The Postulates of Quantum Mechanics

Let’s begin by summarizing what we know about quantum states so far. In previous lessons, we’ve seen that quantum states are vectors in 2-D complex vector space. These bras (row vectors) and kets (column vectors) depict the possible locations that we might find a qubit in. We form a multi-qubit system by taking the tensor product of the state vectors of single qubits. To know which state a qubit is in, we must measure it. We measure it using complex hardware in the computational basis and transfer the state information into classical bits that we can read. Which state we end up getting is entirely probabilistic until the first measurement. The complex amplitudes dictate this probability associated with the state vectors. And lastly, no measurement on the system is gentle enough to leave the qubit in an unperturbed state.

All these ideas take root from the postulates at the heart of quantum mechanics. We’ve already discussed a bunch of them, as you’ll notice. But going through them in a sequence revises the concepts we have learned so far and makes it easier for us to understand the ones we haven’t discussed.

-=-=-

# [What is required]
Rewrite the quantum mechanics passage between "The Postulates of" and "an unperturbed state.", inclusive, changing "tensor product" to "Kronecker product".

# [Information provided]
-=-=-

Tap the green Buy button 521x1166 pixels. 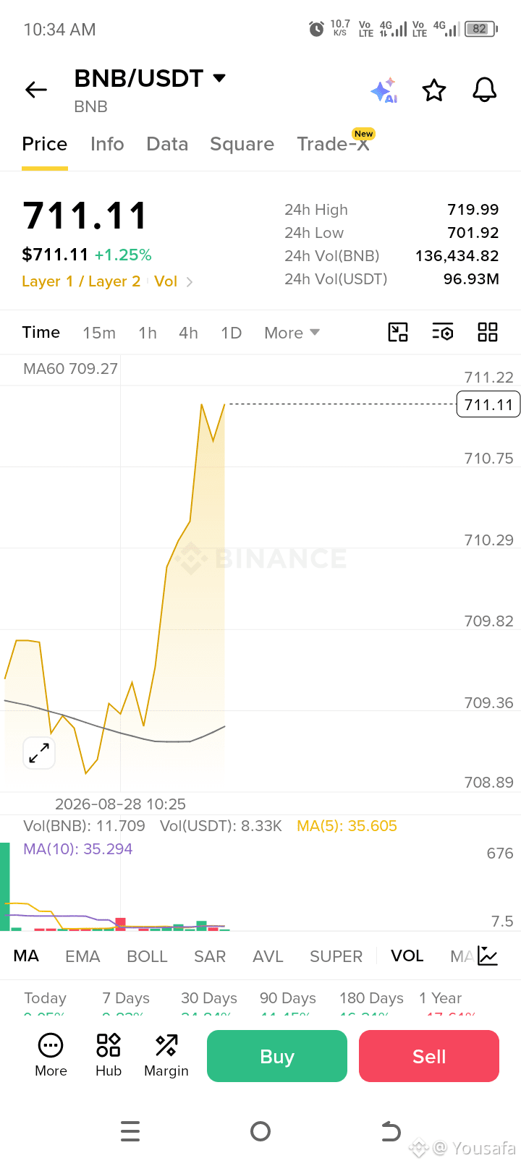point(277,1056)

-=-=-

# [Exercise output]
The Postulates of Quantum Mechanics

Let’s begin by summarizing what we know about quantum states so far. In previous lessons, we’ve seen that quantum states are vectors in 2-D complex vector space. These bras (row vectors) and kets (column vectors) depict the possible locations that we might find a qubit in. We form a multi-qubit system by taking the Kronecker product of the state vectors of single qubits. To know which state a qubit is in, we must measure it. We measure it using complex hardware in the computational basis and transfer the state information into classical bits that we can read. Which state we end up getting is entirely probabilistic until the first measurement. The complex amplitudes dictate this probability associated with the state vectors. And lastly, no measurement on the system is gentle enough to leave the qubit in an unperturbed state.